- **EXTRAIT DU TEXTE**

▬▬▬▬▬▬▬▬▬▬

Deuxièmement, l’évolution des cours mondiaux du minerai, conséquence aussi de la guerre Russie-Ukraine, est un critère essentiel de la décision d’investissement dans le secteur. Après le creux de 56 USD la tonne atteint en 2015, le cours du minerai de fer s’est progressivement redressé pour se hisser à 162 USD en 2021. Mais le repli significatif à 109 USD en aout 2022 montre une évolution défavorable même si ce niveau de prix demeure confortable, et les analystes prédisent le maintien de la tendance à la baisse en 2023 et au-delà. Et si avant la construction de la mine de Lobé dans les cinq prochaines années, le prix devait retrouver son niveau de 2015, les projets à faible teneur de minerai comme celui de Sinosteel au Cameroun pourraient connaitre une pause dans leur développement.
Troisièmement, l’environnement des affaires est également déterminant. Lobé n’est pas le premier projet minier industriel au Cameroun. Depuis le début des années 2000 et pour diverses substances minières, Hydromine, Geovic, Sundance Resources (CamIron), C&K Mining ou encore IMIC (Caminex) n’ont pas réussi pour différentes raisons, entre baisse des cours, spéculation boursière, crises financières et problèmes « administratifs ». Ainsi, malgré ses dotations non négligeables en or, bauxite, fer, cobalt-nickel-manganèse, le pays ne dispose toujours pas d’exploitation industrielle, et alors que le secteur extractif représente près de 20% des recettes de l’Etat (cf. Rapport ITIE 2019 du Cameroun), la contribution du secteur minier industriel se situe seulement autour de 2% et provient essentiellement des cimenteries. Pourtant, le potentiel est tel que le gouvernement promet deux fois plus de recettes minières publiques grâce au seul projet de Lobé qui rapporterait annuellement 25 Md FCFA à l’Etat et 5 Md aux communes minières. En plein boom mondial de la transition énergétique, la ruée actuelle des investisseurs vers les minerais de transition aurait dû profiter au projet de cobalt-nickel-manganèse. Force est de constater que la conduite d’un projet minier industriel nécessite un environnement favorable dans le secteur que le Cameroun n’est pas encore parvenu à offrir aux investisseurs.

▬▬▬▬▬▬▬▬▬▬

- **DOCUMENTS SOURCES**
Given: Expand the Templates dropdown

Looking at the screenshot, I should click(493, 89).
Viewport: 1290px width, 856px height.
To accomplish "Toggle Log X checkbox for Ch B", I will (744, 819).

▬▬▬▬▬▬▬▬▬▬

- **VOTRE TÂCHE**
Dites si chacun des énoncés suivants concorde avec l’extrait sur le secteur minier au Cameroun, en répondant par oui ou par non et en citant mot pour mot le passage qui permet de trancher. (a) Le cours du minerai de fer s’élevait à 162 USD la tonne en 2015. (b) La contribution du secteur minier industriel avoisine 2 % et provient surtout des cimenteries. (c) Le projet de Lobé rapporterait chaque année 25 Md FCFA aux communes minières.

- **RÉPONSE ATTENDUE**
(a) Non : « Après le creux de 56 USD la tonne atteint en 2015 ».
(b) Oui : « la contribution du secteur minier industriel se situe seulement autour de 2% et provient essentiellement des cimenteries ».
(c) Non : « qui rapporterait annuellement 25 Md FCFA à l’Etat et 5 Md aux communes minières ».